And if they don’t come, then the metric can be safely thrown away;)

Story 1: Who let him in here ??

In one great company, management complained about a “poor quality product,” which was to blame for testing. My task was to analyze the reasons for this unfortunate misunderstanding and solve them in any way, moreover yesterday.

Task # 1 became obvious to me: estimating% of the errors that were missed : is it true that testers are missing something? To do this, we entered the field “informed client” in the bug tracker, marked the old bugs in this way and counted. The percentage was slightly more than 5%, and not all of them were critical.

Is it a lot or a little? In my experience, this is a pretty good percentage. Where, then, is the opinion that testers miss a lot?

We have entered another field: "reproduced on the release version." Each time, registering a new error from the test bench, testers checked if it was in the latest user version: maybe users simply do not report specific errors? The result for the first month - about 40 % of the errors registered in the bug tracker are reproduced in the release version .

It turns out, we really miss a lot, but users do not report specific errors, but the opinion “your software sucks!” Is clearly formed. Thus, we formed the sensor metrics: what is wrong:

% of errors missed in the release version
% of errors reported by user

We set a goal (otherwise why do we need to measure something at all?)! We want no more than 10% of errors in the release version. But how to ensure this? Excessively expand resources? Increase the timeline?

To answer this question, we need to dig further, and look for new metrics that will answer this question.

In this case, we added one more field for all the missed errors: “The reason for the omission.” And the choice indicates why not brought this bug before:

unknown requirement (did not know or did not understand that it was needed)
did not consider the test (did not think to test it SO)
did not test (the test was, it was checked, but then the functional broke, and again this area was not checked)

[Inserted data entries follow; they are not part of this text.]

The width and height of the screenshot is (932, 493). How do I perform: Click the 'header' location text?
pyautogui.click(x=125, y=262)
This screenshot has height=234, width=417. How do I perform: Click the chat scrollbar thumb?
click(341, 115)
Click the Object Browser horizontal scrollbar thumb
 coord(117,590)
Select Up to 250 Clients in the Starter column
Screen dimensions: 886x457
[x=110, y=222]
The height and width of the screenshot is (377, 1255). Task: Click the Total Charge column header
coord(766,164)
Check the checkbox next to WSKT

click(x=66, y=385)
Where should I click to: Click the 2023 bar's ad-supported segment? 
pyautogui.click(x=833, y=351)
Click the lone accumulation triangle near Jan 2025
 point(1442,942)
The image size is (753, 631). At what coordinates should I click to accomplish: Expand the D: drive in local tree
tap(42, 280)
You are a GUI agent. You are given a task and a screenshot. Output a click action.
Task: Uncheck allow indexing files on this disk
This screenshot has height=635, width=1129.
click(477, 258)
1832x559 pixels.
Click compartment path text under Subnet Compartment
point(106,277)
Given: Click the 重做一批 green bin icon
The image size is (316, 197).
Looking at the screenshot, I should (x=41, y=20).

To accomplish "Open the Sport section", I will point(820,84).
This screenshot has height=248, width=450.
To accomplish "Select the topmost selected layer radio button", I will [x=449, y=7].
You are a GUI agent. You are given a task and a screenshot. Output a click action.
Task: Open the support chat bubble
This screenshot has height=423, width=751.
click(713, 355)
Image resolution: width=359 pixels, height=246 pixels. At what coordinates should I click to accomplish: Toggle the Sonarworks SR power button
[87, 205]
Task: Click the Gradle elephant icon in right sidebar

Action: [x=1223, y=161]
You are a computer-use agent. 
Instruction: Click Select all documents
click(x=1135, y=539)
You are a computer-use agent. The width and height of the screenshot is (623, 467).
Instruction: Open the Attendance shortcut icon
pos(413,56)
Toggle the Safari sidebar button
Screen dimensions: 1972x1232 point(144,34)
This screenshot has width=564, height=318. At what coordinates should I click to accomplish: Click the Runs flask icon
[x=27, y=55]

According to this algorithm, I have already investigated the reasons for omissions in many companies, and the results are always different. In the case under consideration, more than 60% of the errors were missed because the testers did not consider any test, that is, they did not even think that it needed to be tested. Of course, we need to work on all fronts, but we started with 60%, relying on Pareto's law.

Brainstorming “how to solve this riddle” led to various solutions: a weekly discussion of the missing defects in the testing group, the coordination of tests with analysts and developers, direct communication with users to study their environments and conditions, etc. Introducing these new procedures little by little, in just 2 months we reduced the percentage of missed errors to 20%. Not expanding the team, not increasing the time.

Up to 10%, we have not yet reached, but in July it was 14% - we are already very close to the goal, and judging by the assurances of the implementers, customers have already noticed changes in quality. Not bad, huh?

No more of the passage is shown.